▶ Required action: Each entry below needs to be retyped exactly as given.

▶ Input data:
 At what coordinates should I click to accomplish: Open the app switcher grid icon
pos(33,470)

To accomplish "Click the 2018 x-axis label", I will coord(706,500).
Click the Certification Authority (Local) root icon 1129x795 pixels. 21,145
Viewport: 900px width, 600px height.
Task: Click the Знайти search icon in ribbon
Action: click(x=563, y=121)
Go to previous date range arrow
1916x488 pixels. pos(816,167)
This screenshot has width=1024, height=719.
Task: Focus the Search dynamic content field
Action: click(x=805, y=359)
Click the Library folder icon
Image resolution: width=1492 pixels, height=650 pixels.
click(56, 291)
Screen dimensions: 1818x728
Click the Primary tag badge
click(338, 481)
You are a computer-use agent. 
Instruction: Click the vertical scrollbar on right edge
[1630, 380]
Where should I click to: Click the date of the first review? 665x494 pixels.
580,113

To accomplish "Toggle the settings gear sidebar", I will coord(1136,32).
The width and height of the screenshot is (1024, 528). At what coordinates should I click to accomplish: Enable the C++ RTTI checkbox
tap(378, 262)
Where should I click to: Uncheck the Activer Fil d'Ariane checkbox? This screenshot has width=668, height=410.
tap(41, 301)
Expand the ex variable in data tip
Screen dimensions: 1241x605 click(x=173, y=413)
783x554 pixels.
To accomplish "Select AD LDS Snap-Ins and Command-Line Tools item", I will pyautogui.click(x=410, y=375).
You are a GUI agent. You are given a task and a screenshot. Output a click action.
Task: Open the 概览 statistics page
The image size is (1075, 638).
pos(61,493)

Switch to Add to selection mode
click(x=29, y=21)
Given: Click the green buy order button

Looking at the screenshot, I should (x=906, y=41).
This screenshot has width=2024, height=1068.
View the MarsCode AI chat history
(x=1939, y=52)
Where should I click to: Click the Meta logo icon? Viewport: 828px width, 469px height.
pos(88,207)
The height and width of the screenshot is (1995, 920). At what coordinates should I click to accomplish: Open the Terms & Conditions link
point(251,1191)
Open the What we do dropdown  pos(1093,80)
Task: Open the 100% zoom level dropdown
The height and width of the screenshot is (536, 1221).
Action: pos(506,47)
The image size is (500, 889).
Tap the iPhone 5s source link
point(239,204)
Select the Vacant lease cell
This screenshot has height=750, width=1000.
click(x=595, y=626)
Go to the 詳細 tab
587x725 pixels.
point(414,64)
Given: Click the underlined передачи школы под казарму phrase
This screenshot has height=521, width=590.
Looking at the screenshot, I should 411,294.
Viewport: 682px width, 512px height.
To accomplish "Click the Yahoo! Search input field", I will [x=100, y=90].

▶ Answer to this problem:
 At what coordinates should I click to accomplish: Open the app switcher grid icon
pos(33,470)

To accomplish "Click the 2018 x-axis label", I will coord(706,500).
Click the Certification Authority (Local) root icon 1129x795 pixels. 21,145
Viewport: 900px width, 600px height.
Task: Click the Знайти search icon in ribbon
Action: click(x=563, y=121)
Go to previous date range arrow
1916x488 pixels. pos(816,167)
This screenshot has width=1024, height=719.
Task: Focus the Search dynamic content field
Action: click(x=805, y=359)
Click the Library folder icon
Image resolution: width=1492 pixels, height=650 pixels.
click(56, 291)
Screen dimensions: 1818x728
Click the Primary tag badge
click(338, 481)
You are a computer-use agent. 
Instruction: Click the vertical scrollbar on right edge
[1630, 380]
Where should I click to: Click the date of the first review? 665x494 pixels.
580,113

To accomplish "Toggle the settings gear sidebar", I will coord(1136,32).
The width and height of the screenshot is (1024, 528). At what coordinates should I click to accomplish: Enable the C++ RTTI checkbox
tap(378, 262)
Where should I click to: Uncheck the Activer Fil d'Ariane checkbox? This screenshot has width=668, height=410.
tap(41, 301)
Expand the ex variable in data tip
Screen dimensions: 1241x605 click(x=173, y=413)
783x554 pixels.
To accomplish "Select AD LDS Snap-Ins and Command-Line Tools item", I will pyautogui.click(x=410, y=375).
You are a GUI agent. You are given a task and a screenshot. Output a click action.
Task: Open the 概览 statistics page
The image size is (1075, 638).
pos(61,493)

Switch to Add to selection mode
click(x=29, y=21)
Given: Click the green buy order button

Looking at the screenshot, I should (x=906, y=41).
This screenshot has width=2024, height=1068.
View the MarsCode AI chat history
(x=1939, y=52)
Where should I click to: Click the Meta logo icon? Viewport: 828px width, 469px height.
pos(88,207)
The height and width of the screenshot is (1995, 920). At what coordinates should I click to accomplish: Open the Terms & Conditions link
point(251,1191)
Open the What we do dropdown  pos(1093,80)
Task: Open the 100% zoom level dropdown
The height and width of the screenshot is (536, 1221).
Action: pos(506,47)
The image size is (500, 889).
Tap the iPhone 5s source link
point(239,204)
Select the Vacant lease cell
This screenshot has height=750, width=1000.
click(x=595, y=626)
Go to the 詳細 tab
587x725 pixels.
point(414,64)
Given: Click the underlined передачи школы под казарму phrase
This screenshot has height=521, width=590.
Looking at the screenshot, I should 411,294.
Viewport: 682px width, 512px height.
To accomplish "Click the Yahoo! Search input field", I will [x=100, y=90].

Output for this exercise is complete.